From: Stefan Hajnoczi
Subject: Re: [Qemu-block] [PATCH] vl: pause vcpus before stopping iothreads
Date: Wed, 31 Jan 2018 13:56:28 +0000
On Tue, Jan 30, 2018 at 05:54:56PM +0100, Kevin Wolf wrote:
> Am 30.01.2018 um 16:38 hat Stefan Hajnoczi geschrieben:
> > Commit dce8921b2baaf95974af8176406881872067adfa ("iothread: Stop threads
> > before main() quits") introduced iothread_stop_all() to avoid the
> > following virtio-scsi assertion failure:
> > 
> >   assert(blk_get_aio_context(d->conf.blk) == s->ctx);
> > 
> > Back then the assertion failed because when bdrv_close_all() made
> > d->conf.blk NULL, blk_get_aio_context() returned the global AioContext
> > instead of s->ctx.
> > 
> > The same assertion can still fail today when vcpus submit new I/O
> > requests after iothread_stop_all() has moved the BDS to the global
> > AioContext.
> > 
> > This patch hardens the iothread_stop_all() approach by pausing vcpus
> > before calling iothread_stop_all().
> > 
> > Note that the assertion failure is a race condition.  It is not possible
> > to reproduce it reliably.
> > 
> > Signed-off-by: Stefan Hajnoczi <address@hidden>
> Does pausing the vcpus actually make sure that the iothread isn't active
> any more, or do we still have a small window where the vcpu is already
> stopped, but the iothread is still processing requests?
> Essentially, I think the bdrv_set_aio_context() in iothread_stop_all()
> does either not have any effect, or if it does have an effect, it's
> wrong.
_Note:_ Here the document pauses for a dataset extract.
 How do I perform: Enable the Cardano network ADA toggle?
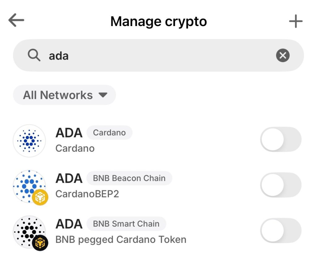click(280, 140)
You can't just force an in-use BDS into a different AioContext
> when the user that set the AioContext is still there.
> At the very least, do we need a blk_drain_all() before stopping the
> iothreads?

bdrv_set_aio_context() contains aio_disable_external() +
bdrv_parent_drained_begin() + bdrv_drain(bs).  This should complete all
requests, even those sitting in a descriptor ring that hasn't been
processed yet.

> It would still just be a hack, the proper way seens to be
> getting the virtio device out of dataplane mode so that the iothread is
> actually unused and doesn't just happen to not process something at the
> moment.

Agreed, the existing approach is a hack.  I'm not keen on implementing
a proper device<->IOThread detach operation because vl.c:main() seems to
be the only place that needs it - and it can get away with just
quiescing requests and the IOThread instead.